The dark gabbro was common throughout the Hajar Mountains. The other common rock was ophiolite. The geology of Oman attracted geologists from around the world as such deposits are relatively rare. The limestone cap that made ‘The Swiss Mountains’ so recognizable was another feature of the geological history of the region.
My trusty Nissan parked at the pool, the furthest one can drive upstream from Wadi Sha’arm. The pool is as close to a permanent feature as you can find in that section of Grand Canyon as the location is a choke point with hard gabbro on both sides of the wadi, creating a relatively narrow channel.
This year (2010) the pool was relatively deep and clean; a few seasons later the debris washed downstream had filled it almost completely.

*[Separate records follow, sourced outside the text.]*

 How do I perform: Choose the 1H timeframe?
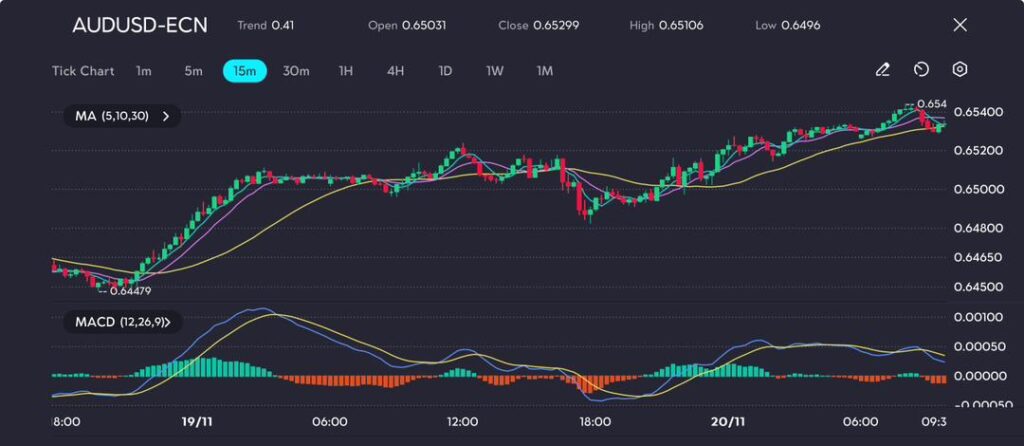346,71
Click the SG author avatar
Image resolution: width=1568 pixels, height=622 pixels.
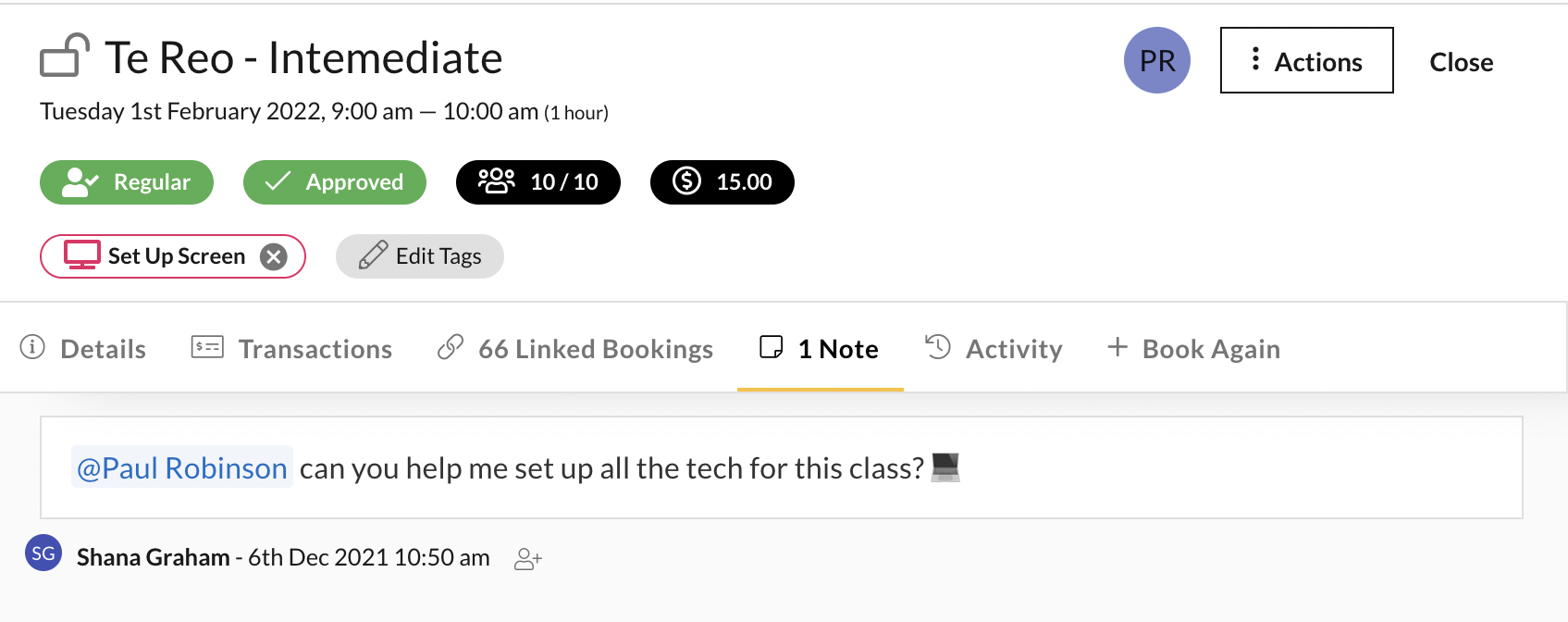pyautogui.click(x=43, y=554)

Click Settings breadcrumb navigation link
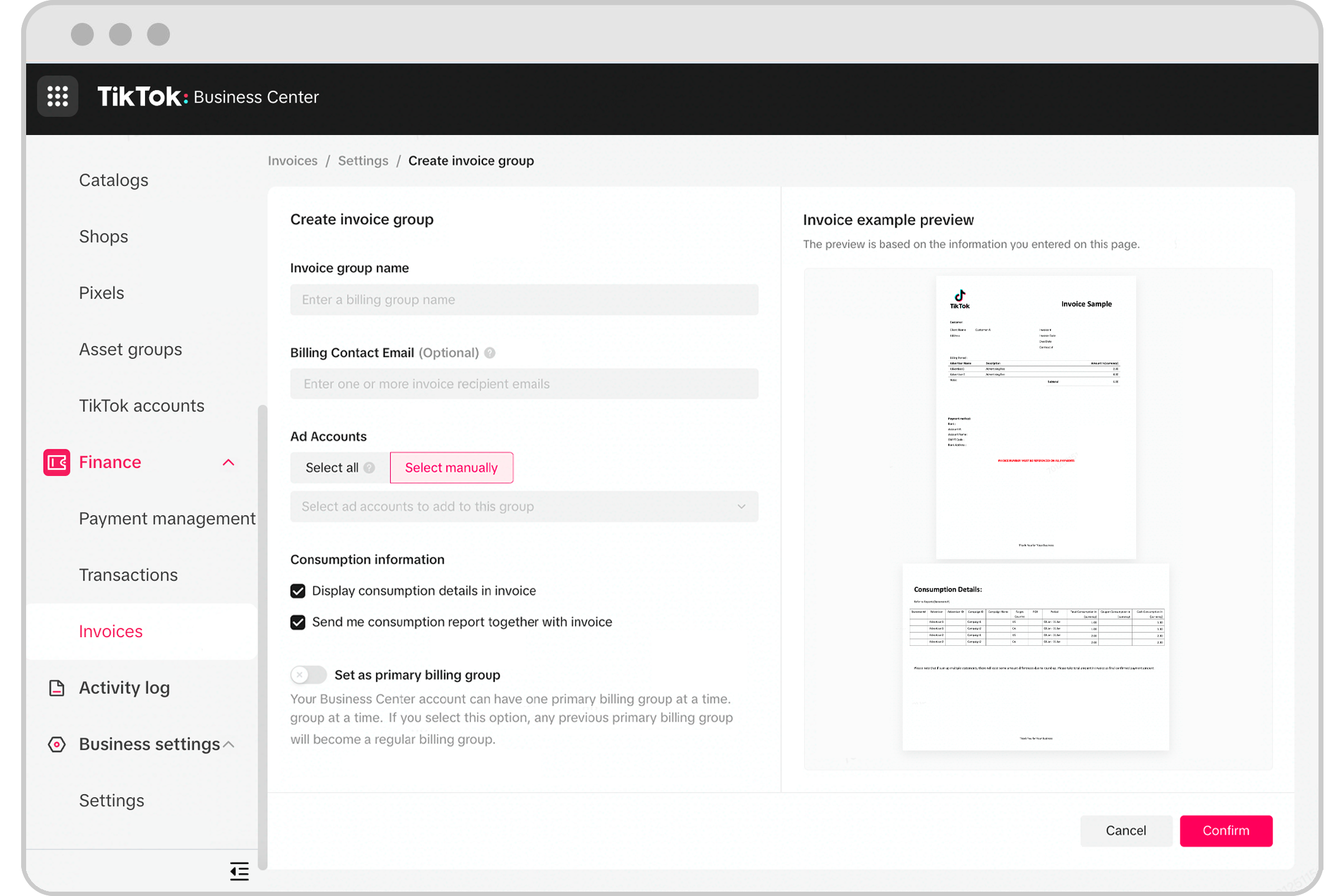(x=363, y=160)
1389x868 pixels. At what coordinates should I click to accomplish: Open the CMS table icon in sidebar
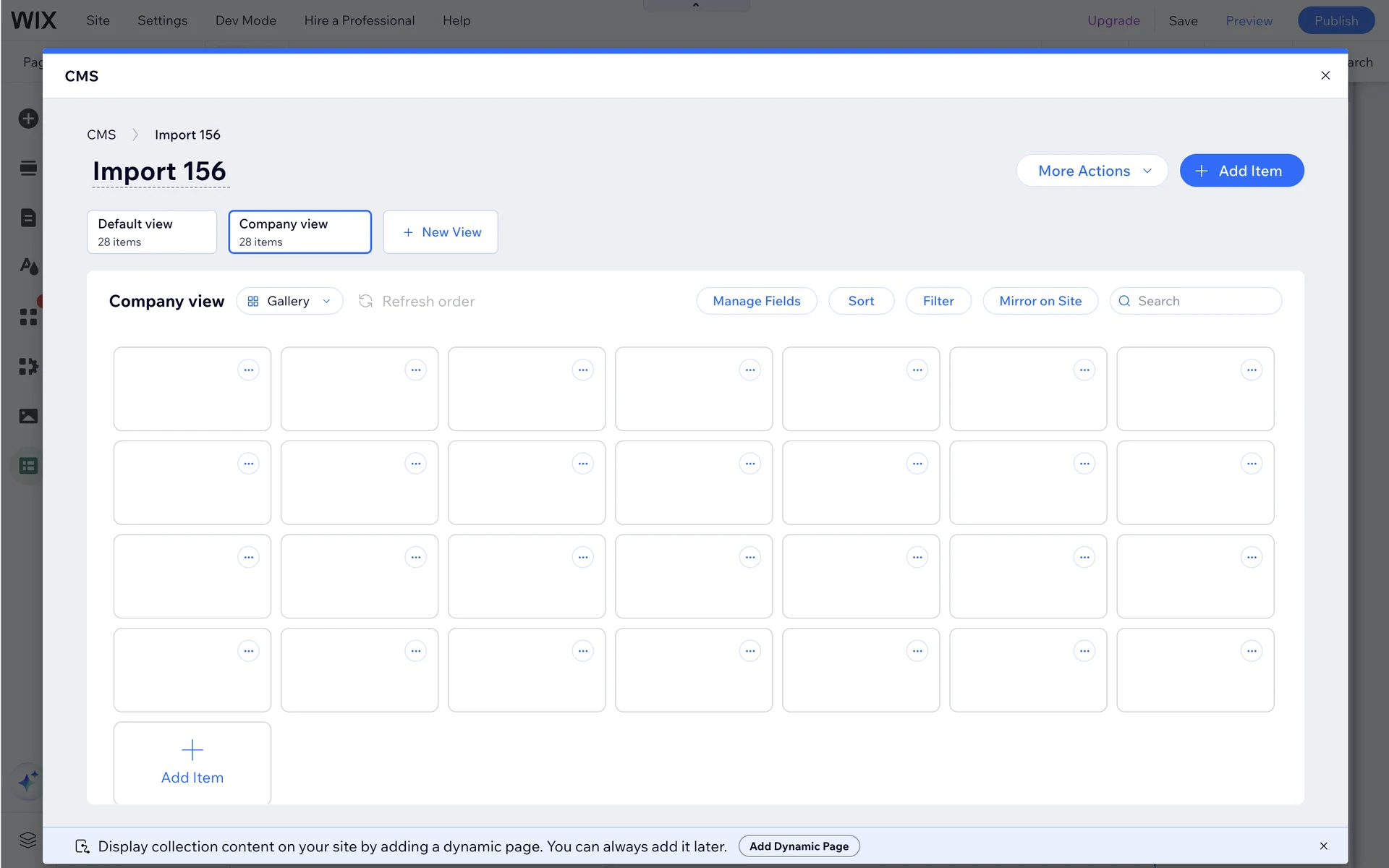point(28,466)
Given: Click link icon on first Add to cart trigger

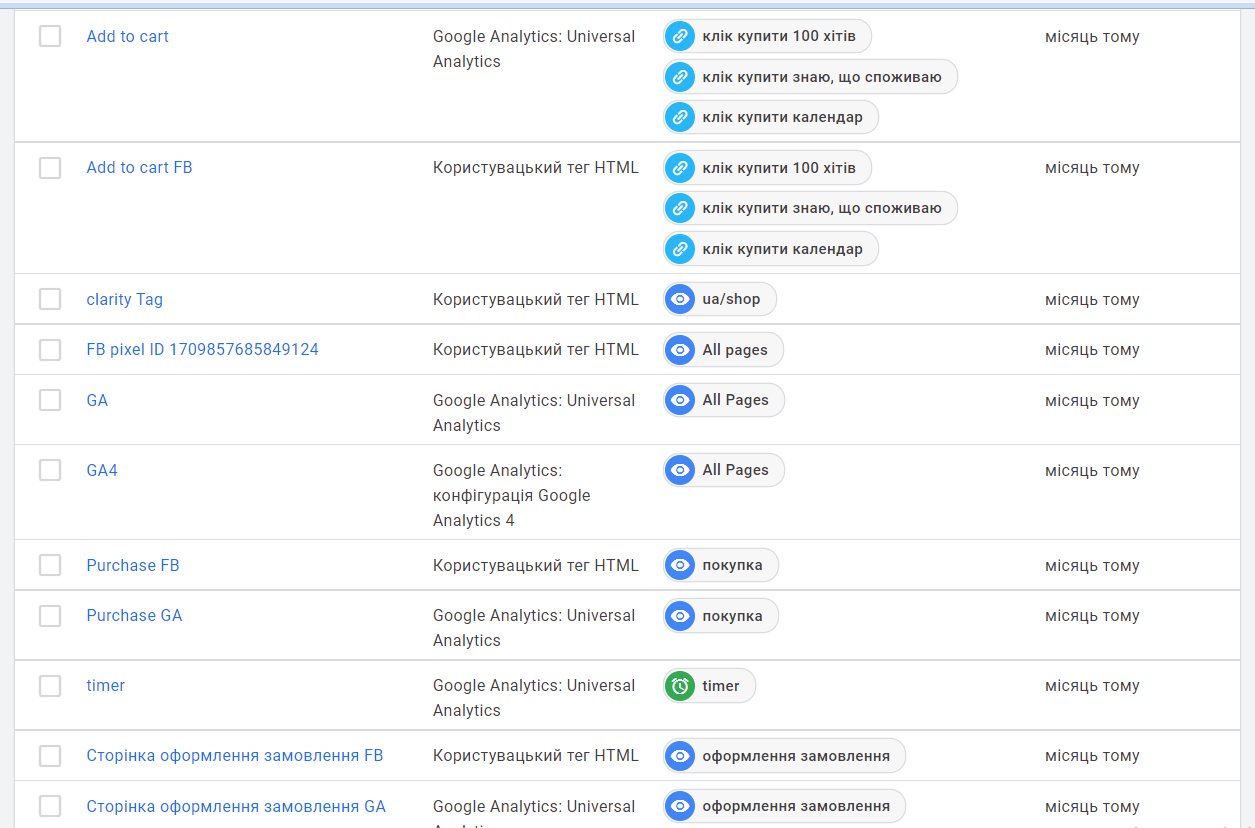Looking at the screenshot, I should pos(680,37).
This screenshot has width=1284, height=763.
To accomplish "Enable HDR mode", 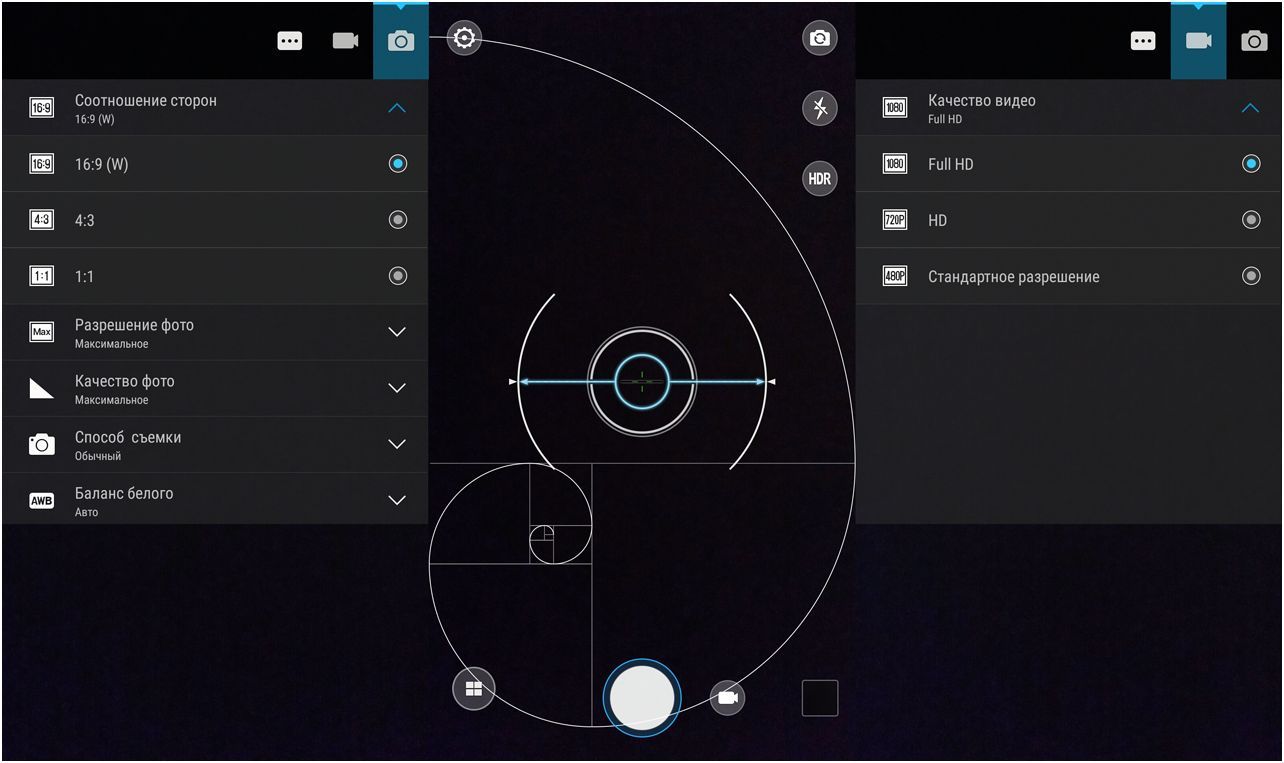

The natural barrier at the pools.
The choke point where the pool is located. The exposed gabbro below the pool is smooth from thousands of years of wadi flows containing sand, gravel, and stones.
A small, secondary pool, just below the larger swimming pool. The dark gabbro ‘dam’ below the pool is visible.
A farmer using the wadi to cross to one of the farms in the foothills.
At the bottom of the vertical (right), a small depression where, in winter, water would have collected and, perhaps, a new generation of frogs were born.
View from the edge of the wadi looking north towards Juwaif.
The oasis of Juwaif visible (left) with ‘Grand Canyon’ on the right.
View upstream from ridge; over the years I enjoyed many of the wadis that fed ‘Grand Canyon’, always full of fresh water.
View from ridge; fails to portray the depth and majesty of the wadi.